EXT4 uses bit scan for allocations and people haven't complained that it's
inefficient, so it is probably OK.

> > The same for directories - NVFS hashes the file name and uses radix-tree
> > to locate a directory page where the directory entry is located. XFS
> > b+trees would result in much more accesses than the radix-tree.
>
> That's like me saying that XFS hashes the file name and uses a btree
> to index the directory block where the dirent is located, so it will
> be faster than a radix tree.
>
> It's completely bogus.
>
> It ignores the fact that both filesysetms use the same hash based
> lookup indexing algorithms and use O(log N) trees for the name hash.
> IOWs, the only real difference is the fan-out and depths of the
> tree.

NVFS has fanout of 512 pointers per block.

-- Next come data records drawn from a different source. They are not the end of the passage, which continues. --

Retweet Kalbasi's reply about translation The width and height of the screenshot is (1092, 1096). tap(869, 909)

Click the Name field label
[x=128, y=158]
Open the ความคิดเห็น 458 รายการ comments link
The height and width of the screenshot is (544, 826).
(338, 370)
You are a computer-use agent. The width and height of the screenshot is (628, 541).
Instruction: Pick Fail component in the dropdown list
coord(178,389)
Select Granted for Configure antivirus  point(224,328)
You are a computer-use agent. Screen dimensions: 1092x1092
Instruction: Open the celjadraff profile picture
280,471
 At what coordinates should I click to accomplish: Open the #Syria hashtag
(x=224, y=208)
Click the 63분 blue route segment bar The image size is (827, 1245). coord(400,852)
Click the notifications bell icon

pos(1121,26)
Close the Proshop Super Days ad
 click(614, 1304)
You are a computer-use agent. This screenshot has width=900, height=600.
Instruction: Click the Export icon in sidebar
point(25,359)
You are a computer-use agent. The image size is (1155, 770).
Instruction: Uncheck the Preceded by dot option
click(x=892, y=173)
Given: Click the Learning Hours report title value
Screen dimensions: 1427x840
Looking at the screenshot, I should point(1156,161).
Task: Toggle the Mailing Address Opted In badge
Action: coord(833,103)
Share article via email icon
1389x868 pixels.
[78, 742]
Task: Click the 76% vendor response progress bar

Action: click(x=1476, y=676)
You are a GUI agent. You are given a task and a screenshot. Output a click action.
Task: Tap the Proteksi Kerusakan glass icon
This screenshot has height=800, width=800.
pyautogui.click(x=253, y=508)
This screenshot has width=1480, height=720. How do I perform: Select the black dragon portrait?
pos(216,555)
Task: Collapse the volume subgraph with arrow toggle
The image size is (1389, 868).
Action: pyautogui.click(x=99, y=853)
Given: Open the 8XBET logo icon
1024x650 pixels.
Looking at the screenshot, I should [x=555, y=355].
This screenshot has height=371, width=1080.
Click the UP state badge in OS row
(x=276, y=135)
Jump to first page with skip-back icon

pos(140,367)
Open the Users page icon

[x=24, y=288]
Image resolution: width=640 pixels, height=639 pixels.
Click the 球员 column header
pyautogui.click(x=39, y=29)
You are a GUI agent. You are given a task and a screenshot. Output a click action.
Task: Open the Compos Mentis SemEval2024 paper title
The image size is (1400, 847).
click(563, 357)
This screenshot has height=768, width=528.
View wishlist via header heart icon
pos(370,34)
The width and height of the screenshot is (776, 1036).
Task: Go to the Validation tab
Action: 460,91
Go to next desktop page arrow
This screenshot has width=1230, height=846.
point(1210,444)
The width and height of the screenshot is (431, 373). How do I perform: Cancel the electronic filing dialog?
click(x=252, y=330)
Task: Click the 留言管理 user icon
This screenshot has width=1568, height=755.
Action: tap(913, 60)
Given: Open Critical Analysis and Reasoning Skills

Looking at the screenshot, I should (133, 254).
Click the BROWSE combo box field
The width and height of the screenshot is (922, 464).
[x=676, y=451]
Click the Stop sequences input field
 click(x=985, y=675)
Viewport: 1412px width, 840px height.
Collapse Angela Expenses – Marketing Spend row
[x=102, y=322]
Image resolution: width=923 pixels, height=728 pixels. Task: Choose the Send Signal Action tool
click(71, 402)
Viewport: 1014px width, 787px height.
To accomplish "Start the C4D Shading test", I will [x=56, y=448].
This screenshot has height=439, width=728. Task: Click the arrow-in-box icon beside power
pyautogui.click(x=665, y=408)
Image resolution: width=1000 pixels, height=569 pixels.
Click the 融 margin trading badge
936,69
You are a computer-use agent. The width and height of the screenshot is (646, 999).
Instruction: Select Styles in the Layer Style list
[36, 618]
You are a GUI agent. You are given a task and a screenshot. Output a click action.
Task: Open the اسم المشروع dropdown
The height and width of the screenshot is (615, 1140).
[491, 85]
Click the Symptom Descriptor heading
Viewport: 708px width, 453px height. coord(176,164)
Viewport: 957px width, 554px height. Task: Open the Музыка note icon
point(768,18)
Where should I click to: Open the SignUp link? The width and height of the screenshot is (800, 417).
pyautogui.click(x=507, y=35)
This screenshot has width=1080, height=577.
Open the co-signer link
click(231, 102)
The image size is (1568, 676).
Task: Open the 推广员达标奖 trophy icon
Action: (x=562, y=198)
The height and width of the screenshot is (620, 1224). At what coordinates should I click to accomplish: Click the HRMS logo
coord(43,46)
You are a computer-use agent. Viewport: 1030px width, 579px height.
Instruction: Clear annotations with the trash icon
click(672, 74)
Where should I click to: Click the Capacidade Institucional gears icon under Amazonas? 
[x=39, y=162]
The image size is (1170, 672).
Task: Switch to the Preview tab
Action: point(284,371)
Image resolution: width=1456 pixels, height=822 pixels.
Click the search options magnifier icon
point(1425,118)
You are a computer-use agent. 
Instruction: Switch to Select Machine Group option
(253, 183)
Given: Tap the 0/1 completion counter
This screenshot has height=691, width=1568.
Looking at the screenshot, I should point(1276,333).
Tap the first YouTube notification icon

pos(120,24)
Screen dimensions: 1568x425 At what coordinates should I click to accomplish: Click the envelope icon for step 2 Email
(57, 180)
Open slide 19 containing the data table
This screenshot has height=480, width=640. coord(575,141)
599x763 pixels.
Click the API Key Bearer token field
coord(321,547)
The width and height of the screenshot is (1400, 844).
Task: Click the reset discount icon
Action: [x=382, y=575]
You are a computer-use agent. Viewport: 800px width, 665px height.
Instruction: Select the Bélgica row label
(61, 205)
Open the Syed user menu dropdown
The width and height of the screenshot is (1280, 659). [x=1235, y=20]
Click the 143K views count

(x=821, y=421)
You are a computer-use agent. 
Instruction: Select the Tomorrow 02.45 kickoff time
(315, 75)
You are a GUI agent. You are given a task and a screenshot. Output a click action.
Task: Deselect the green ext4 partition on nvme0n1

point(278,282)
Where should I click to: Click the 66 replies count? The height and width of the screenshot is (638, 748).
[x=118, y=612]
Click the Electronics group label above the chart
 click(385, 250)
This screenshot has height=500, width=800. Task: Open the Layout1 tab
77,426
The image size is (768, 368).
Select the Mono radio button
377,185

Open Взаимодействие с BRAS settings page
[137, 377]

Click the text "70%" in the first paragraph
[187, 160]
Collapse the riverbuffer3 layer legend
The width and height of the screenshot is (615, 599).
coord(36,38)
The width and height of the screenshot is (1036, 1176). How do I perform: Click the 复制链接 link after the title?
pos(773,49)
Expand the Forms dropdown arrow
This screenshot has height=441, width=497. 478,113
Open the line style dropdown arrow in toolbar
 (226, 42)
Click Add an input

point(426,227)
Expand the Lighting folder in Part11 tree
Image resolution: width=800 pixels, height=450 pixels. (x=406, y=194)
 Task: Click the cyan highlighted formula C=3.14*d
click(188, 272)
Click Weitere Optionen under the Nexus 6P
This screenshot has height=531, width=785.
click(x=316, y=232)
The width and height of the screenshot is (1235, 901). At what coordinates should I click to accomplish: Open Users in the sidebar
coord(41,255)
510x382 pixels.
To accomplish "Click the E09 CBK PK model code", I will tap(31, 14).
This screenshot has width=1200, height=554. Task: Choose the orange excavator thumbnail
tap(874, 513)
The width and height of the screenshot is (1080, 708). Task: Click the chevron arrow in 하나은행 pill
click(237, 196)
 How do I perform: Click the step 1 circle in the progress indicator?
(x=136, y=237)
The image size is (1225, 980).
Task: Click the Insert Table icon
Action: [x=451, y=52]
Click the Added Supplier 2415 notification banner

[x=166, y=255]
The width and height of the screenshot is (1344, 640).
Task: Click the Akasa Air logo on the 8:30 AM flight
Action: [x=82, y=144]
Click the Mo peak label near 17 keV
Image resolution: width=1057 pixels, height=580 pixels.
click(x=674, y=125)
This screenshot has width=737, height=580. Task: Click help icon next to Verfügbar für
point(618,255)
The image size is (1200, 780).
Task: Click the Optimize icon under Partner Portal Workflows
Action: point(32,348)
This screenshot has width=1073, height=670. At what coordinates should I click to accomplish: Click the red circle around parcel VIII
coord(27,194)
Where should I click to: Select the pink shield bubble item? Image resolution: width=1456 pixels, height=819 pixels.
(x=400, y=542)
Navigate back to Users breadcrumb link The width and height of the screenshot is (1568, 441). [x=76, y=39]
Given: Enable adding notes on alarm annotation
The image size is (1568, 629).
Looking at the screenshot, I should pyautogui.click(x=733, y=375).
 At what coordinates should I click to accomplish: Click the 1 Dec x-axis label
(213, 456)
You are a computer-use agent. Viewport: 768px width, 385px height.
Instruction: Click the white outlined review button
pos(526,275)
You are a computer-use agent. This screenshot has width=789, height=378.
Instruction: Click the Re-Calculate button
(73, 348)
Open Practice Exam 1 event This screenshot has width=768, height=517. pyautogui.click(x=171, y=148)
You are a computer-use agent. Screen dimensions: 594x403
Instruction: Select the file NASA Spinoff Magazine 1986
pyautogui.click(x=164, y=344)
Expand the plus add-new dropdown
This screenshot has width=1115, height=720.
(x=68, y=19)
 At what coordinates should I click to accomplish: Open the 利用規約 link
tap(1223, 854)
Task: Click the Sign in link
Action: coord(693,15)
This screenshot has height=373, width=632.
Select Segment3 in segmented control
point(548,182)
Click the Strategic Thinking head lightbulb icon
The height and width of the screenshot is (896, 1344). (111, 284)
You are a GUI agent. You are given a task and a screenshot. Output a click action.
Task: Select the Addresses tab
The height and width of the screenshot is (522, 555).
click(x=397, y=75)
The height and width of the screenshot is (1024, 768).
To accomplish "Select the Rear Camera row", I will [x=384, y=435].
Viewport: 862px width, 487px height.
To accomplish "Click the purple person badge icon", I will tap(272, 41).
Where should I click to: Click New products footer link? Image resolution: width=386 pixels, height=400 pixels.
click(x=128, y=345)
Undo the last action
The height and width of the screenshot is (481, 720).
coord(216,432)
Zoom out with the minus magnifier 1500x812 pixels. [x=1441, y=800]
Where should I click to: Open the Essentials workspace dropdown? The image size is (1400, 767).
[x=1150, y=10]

> The end result is that algorithmic performance of name ->
> dirent lookups are going to be *very similar* and, as such, the
> performance differential is going to be dominated by other
> implementation differences.
>
> Such as the fact that XFS has to buffer the directory metadata,
> hence that the initial directory block lookup cost is higher than
> NVFS. Subsequent block lookups hit the buffer cache, so that
> caching overhead is somewhat amortised over multiple directory
> accesses, but it doesn't get rid of it.
>
> IOWs, difference in memory accesses between a radix tree and btree
> for this algorithm is largely irrelevant, and even your tests
> indicate that. The modification tests show that metadata lookup
> *and journalling* overhead is not really that significant as the
> number of directory entries increase:
>
> dir-test /mnt/test/linux-2.6 63000 1048576
> nvfs 6.6s
> ext4 dax 8.4s
> xfs dax 12.2s
>
>
> dir-test /mnt/test/linux-2.6 63000 1048576 link
> nvfs 4.7s
> ext4 dax 5.6s
> xfs dax 7.8s
>
> dir-test /mnt/test/linux-2.6 63000 1048576 dir
> nvfs 8.2s
> ext4 dax 15.1s
> xfs dax 11.8s
>
> Yes, nvfs is faster than both ext4 and XFS on DAX, but it's not a
> huge difference - it's not orders of magnitude faster.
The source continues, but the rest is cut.